*** SUPPLIED DATA ***

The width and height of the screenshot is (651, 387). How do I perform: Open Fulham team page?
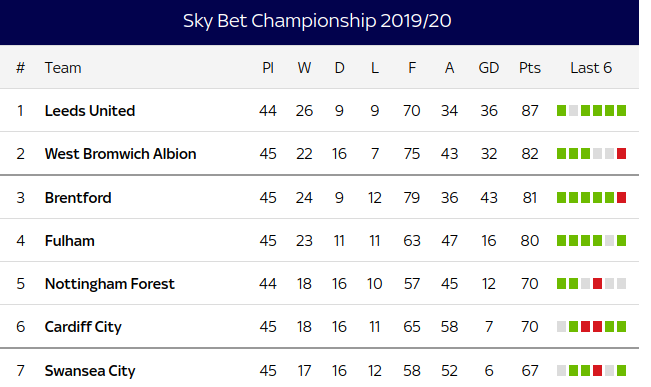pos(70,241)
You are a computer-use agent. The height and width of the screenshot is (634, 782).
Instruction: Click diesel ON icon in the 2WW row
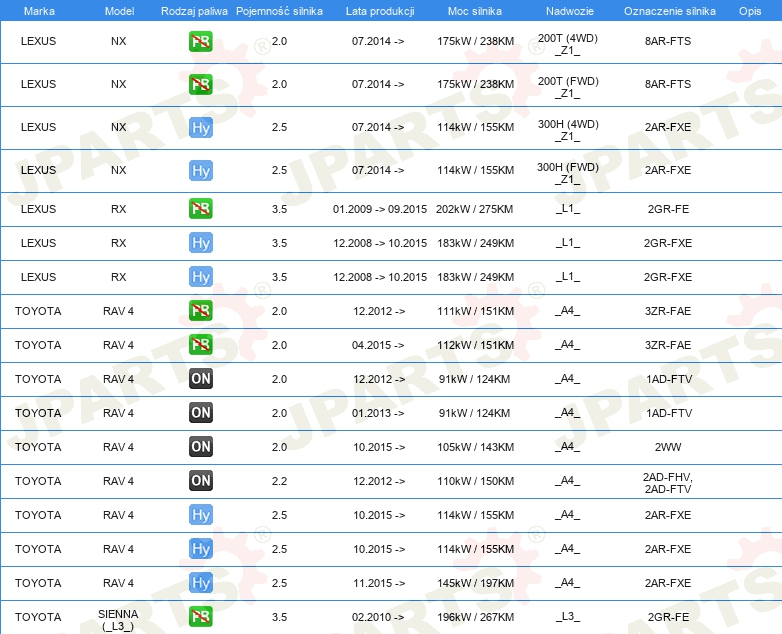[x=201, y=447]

*** End of SUPPLIED DATA ***

§ EXERCISE BRIEF: All of the entries above are to be transcribed word for word, with no pictures included.

§ ANSWER BOX:
The width and height of the screenshot is (651, 387). How do I perform: Open Fulham team page?
pos(70,241)
You are a computer-use agent. The height and width of the screenshot is (634, 782).
Instruction: Click diesel ON icon in the 2WW row
[x=201, y=447]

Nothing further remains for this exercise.